▶ [Problem requirements]:
Copy the data starting at the line containing "Given: Select the Vorgaben tab" and ending at the line containing "pyautogui.click(x=323, y=107)", swapping "Price Range" for "Price Filter" and leaving everything else untouched.

▶ [Supplied material]:
· · ·

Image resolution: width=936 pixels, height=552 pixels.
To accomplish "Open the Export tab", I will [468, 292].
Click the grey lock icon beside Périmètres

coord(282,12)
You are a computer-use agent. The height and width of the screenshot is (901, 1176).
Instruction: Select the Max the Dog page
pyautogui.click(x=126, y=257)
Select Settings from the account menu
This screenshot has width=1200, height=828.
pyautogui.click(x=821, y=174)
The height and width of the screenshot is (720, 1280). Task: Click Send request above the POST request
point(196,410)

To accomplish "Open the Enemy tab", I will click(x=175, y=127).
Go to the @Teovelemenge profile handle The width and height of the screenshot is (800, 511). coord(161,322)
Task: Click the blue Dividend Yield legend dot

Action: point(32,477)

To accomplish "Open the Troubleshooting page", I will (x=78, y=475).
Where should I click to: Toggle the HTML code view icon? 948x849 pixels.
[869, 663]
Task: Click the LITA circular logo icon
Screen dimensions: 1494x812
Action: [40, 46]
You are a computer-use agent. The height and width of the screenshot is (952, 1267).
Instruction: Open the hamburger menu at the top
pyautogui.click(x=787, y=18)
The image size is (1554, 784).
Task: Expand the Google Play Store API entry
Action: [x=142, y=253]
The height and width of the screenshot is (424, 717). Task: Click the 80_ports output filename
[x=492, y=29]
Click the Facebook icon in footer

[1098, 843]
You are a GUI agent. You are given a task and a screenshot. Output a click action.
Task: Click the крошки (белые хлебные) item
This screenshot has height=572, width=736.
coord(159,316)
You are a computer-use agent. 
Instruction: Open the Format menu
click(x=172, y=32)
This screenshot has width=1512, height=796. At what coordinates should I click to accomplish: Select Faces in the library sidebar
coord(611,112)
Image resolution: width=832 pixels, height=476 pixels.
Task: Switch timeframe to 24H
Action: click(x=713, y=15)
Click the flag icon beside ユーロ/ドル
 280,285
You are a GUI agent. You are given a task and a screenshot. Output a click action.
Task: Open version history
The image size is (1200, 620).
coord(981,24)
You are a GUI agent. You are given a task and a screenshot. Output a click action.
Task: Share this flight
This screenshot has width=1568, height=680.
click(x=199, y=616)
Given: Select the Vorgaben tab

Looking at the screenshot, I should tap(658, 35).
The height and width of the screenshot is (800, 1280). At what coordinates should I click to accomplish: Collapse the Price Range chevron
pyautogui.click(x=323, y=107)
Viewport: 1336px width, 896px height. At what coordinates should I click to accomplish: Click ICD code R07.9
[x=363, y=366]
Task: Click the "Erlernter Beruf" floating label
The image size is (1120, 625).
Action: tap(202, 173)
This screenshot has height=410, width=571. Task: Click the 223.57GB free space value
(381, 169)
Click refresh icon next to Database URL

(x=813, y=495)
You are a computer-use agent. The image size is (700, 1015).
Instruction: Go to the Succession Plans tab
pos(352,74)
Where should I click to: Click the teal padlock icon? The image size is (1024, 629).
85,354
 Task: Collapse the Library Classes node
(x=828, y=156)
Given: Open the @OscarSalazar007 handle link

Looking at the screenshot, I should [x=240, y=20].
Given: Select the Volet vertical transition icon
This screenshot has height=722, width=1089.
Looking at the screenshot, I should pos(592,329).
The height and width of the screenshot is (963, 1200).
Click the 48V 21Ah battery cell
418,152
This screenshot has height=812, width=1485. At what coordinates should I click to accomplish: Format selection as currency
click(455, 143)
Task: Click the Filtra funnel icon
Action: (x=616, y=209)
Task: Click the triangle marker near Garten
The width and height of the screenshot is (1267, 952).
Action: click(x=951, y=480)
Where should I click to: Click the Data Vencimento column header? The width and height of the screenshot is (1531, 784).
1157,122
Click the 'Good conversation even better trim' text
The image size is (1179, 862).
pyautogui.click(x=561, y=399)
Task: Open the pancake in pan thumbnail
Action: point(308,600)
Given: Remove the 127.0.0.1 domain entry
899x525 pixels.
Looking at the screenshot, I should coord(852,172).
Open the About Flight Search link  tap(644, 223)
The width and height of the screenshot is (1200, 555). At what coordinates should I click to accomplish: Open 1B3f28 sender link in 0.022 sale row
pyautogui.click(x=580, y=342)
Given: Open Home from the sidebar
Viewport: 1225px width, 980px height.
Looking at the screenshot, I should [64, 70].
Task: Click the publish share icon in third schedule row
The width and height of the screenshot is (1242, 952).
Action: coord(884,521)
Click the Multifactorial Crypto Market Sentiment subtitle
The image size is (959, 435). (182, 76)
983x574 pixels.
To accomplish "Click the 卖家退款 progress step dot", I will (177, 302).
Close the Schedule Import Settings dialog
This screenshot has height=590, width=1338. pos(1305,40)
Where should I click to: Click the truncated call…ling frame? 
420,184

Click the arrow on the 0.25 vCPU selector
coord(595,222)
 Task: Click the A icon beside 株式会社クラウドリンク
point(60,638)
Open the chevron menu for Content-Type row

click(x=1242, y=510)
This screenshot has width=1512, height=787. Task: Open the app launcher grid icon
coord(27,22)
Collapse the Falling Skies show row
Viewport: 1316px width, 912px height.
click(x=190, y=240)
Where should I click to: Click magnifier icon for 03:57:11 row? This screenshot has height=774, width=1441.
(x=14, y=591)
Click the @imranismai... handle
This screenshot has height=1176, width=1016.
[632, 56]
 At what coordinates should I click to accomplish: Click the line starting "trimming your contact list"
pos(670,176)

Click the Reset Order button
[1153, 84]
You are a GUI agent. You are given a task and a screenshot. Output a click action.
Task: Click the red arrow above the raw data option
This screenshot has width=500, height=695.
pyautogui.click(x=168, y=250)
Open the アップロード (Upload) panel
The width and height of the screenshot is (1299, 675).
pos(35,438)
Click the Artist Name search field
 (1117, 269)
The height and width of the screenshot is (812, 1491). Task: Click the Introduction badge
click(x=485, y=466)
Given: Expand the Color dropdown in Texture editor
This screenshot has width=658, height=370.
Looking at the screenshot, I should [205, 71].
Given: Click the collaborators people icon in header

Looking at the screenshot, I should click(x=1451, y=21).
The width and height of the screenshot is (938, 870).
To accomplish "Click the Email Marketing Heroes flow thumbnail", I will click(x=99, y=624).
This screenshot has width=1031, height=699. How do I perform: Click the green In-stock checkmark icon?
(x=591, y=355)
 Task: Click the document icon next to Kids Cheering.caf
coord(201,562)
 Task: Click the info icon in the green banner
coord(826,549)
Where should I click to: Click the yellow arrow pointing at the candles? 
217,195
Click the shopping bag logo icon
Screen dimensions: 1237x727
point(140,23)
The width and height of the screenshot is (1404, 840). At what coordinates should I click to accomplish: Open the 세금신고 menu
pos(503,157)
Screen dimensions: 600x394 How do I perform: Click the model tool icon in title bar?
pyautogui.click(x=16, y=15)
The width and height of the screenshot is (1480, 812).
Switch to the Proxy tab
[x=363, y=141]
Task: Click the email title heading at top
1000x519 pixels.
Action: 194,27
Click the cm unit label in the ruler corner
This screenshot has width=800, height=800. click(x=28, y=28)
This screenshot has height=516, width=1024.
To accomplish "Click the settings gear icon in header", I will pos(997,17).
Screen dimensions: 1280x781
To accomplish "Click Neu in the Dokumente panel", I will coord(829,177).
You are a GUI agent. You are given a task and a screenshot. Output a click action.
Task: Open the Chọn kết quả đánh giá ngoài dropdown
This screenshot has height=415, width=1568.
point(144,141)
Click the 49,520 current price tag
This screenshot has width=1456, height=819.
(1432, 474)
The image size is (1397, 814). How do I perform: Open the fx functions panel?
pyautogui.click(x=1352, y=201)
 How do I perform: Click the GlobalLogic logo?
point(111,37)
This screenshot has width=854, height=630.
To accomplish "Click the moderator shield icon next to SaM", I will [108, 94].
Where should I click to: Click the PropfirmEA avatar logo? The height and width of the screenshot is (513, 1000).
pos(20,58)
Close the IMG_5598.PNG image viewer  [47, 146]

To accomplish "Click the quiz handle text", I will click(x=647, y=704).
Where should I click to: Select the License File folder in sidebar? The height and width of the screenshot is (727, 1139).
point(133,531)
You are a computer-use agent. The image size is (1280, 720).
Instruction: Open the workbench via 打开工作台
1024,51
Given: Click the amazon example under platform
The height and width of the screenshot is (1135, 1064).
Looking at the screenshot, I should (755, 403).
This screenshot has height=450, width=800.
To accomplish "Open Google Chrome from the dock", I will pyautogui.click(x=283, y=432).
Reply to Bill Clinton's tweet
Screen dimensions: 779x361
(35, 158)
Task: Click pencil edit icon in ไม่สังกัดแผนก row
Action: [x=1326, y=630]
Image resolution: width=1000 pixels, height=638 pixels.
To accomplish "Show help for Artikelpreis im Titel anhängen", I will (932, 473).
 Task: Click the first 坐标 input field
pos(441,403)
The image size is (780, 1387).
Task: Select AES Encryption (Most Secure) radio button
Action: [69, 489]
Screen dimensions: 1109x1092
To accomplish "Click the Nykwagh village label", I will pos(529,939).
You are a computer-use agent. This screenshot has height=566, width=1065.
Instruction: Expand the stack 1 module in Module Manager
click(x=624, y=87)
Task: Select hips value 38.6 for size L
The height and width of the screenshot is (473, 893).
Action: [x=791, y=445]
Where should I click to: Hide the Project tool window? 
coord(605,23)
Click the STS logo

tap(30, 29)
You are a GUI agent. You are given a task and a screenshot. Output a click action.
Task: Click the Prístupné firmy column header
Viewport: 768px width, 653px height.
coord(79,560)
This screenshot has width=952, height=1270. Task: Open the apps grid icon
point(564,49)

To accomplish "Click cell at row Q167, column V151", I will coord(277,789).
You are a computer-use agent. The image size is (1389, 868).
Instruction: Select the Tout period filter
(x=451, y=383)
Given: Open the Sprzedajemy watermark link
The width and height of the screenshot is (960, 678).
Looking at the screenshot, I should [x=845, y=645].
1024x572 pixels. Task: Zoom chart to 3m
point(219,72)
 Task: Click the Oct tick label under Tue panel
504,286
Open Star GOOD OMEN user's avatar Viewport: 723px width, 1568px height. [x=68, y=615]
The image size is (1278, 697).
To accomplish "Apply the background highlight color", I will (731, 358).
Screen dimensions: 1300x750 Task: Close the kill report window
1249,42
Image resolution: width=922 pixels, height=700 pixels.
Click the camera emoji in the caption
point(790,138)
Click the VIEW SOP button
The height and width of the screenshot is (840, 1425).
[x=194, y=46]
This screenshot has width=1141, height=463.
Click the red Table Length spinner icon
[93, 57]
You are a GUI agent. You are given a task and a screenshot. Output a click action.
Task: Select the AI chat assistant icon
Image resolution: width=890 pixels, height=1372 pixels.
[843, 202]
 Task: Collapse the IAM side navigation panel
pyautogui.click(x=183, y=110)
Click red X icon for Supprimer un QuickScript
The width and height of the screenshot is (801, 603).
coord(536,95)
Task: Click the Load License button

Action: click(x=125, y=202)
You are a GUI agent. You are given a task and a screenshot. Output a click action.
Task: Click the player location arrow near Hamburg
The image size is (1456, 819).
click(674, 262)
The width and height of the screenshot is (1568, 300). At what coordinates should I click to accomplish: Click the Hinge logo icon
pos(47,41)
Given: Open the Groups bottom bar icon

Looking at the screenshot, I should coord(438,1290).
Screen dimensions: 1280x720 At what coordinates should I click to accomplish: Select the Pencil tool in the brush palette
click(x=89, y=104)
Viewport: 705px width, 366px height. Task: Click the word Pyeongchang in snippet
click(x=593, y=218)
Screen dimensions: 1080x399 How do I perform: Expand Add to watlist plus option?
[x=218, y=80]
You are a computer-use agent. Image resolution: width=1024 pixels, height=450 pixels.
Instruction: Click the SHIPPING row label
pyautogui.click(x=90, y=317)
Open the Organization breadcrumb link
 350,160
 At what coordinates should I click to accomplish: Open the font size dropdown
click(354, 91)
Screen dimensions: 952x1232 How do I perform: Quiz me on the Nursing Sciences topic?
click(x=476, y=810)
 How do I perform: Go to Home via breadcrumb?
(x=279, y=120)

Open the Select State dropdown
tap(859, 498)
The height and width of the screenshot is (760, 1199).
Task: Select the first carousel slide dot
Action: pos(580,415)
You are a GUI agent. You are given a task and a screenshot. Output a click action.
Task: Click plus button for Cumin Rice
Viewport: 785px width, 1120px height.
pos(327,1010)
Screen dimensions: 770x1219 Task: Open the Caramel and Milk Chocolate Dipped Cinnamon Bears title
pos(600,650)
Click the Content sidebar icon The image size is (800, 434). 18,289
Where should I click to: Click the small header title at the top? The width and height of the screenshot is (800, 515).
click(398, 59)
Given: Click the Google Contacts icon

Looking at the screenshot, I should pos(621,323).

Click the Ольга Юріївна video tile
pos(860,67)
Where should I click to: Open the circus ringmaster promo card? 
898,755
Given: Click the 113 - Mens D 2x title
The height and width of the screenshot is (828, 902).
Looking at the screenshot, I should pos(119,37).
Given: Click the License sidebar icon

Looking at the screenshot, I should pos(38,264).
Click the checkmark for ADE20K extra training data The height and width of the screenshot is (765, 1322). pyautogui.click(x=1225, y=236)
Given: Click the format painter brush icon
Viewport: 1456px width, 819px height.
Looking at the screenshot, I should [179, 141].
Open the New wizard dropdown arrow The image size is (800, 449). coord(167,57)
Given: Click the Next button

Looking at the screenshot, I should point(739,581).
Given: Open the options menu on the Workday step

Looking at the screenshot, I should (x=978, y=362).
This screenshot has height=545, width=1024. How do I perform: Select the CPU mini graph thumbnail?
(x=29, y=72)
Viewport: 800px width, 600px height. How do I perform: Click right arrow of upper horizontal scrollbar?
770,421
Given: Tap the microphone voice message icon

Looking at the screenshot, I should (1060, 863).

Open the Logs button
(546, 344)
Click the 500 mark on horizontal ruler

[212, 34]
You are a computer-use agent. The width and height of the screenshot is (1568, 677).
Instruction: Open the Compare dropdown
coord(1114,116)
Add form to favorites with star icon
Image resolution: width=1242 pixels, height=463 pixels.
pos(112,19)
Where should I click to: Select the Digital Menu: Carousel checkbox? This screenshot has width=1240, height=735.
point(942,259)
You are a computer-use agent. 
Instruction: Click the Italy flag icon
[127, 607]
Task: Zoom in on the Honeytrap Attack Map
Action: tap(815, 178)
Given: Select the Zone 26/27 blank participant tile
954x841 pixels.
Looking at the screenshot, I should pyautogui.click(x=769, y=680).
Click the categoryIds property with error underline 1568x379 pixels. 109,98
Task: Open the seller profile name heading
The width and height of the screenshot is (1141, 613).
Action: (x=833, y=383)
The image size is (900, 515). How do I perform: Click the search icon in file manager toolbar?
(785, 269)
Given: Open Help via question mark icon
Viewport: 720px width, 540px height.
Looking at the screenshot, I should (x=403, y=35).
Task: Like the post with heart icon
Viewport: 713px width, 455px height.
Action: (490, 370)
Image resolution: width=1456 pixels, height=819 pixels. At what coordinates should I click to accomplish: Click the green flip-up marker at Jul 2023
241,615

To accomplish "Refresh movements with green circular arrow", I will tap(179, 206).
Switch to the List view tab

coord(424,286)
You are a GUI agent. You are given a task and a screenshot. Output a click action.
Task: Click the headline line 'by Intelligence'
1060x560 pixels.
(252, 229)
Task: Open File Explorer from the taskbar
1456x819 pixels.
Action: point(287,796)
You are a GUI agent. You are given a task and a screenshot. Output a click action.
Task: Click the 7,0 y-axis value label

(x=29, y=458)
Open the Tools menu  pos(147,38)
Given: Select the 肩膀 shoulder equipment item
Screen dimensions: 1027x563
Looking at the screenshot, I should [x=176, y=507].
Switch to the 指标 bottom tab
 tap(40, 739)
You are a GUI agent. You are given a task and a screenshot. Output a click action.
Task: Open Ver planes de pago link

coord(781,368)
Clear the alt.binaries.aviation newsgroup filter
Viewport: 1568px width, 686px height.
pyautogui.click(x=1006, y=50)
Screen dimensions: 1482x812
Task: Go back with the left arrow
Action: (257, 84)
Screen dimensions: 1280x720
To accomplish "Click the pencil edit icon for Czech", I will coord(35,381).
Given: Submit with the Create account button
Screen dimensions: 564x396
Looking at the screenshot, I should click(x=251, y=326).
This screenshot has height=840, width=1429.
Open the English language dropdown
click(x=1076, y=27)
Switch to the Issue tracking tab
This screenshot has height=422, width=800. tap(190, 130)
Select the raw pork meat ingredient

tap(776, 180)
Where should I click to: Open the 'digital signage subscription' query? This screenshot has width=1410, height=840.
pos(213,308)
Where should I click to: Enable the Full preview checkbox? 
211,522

· · ·

▶ [Result]:
Given: Select the Vorgaben tab

Looking at the screenshot, I should tap(658, 35).
The height and width of the screenshot is (800, 1280). At what coordinates should I click to accomplish: Collapse the Price Filter chevron
pyautogui.click(x=323, y=107)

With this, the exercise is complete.